Extracted information |

== Segment start ==

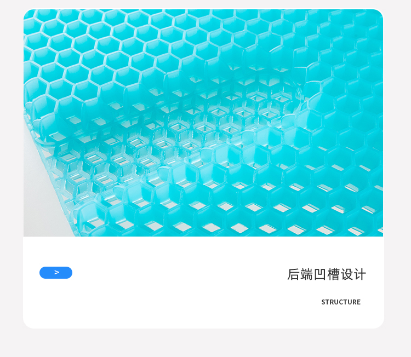Click the STRUCTURE label
Image resolution: width=411 pixels, height=357 pixels.
(x=341, y=302)
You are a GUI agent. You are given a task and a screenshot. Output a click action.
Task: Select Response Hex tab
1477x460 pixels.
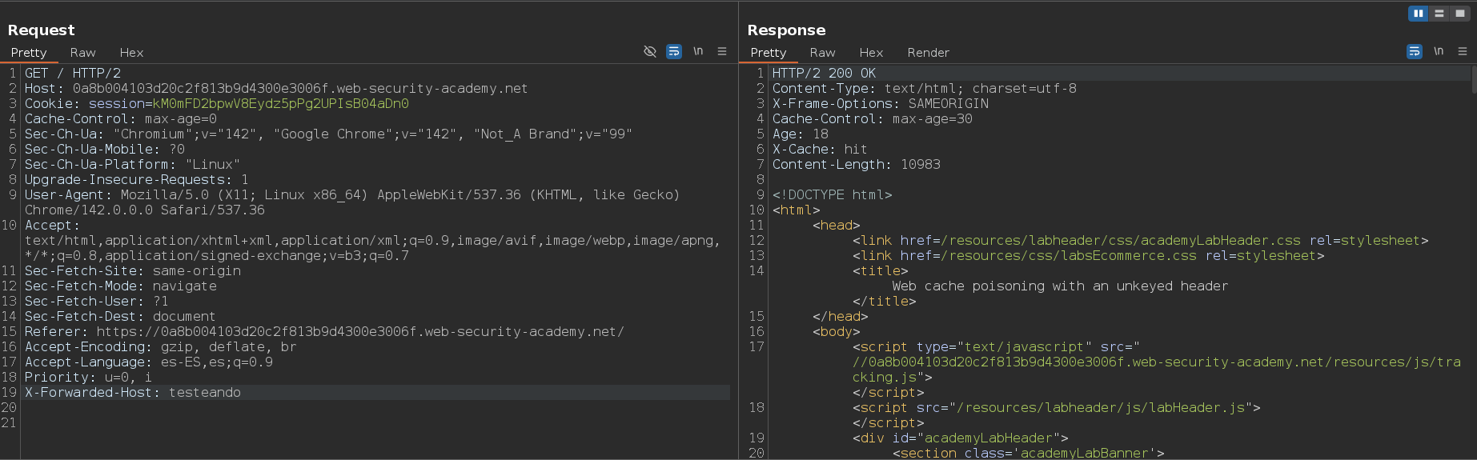(871, 53)
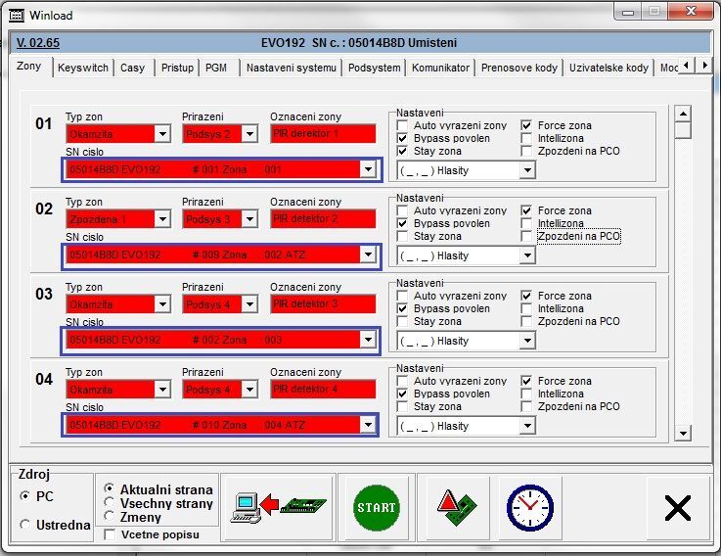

== Segment end ==

Work to complete |
Please transcribe, word for word, every line from the one containing "You are a GUI" through the last line of the records, both included, and leave the pictures out.

Task output |
You are a GUI agent. You are given a task and a screenshot. Output a click action.
Task: Select Response Hex tab
1477x460 pixels.
(871, 53)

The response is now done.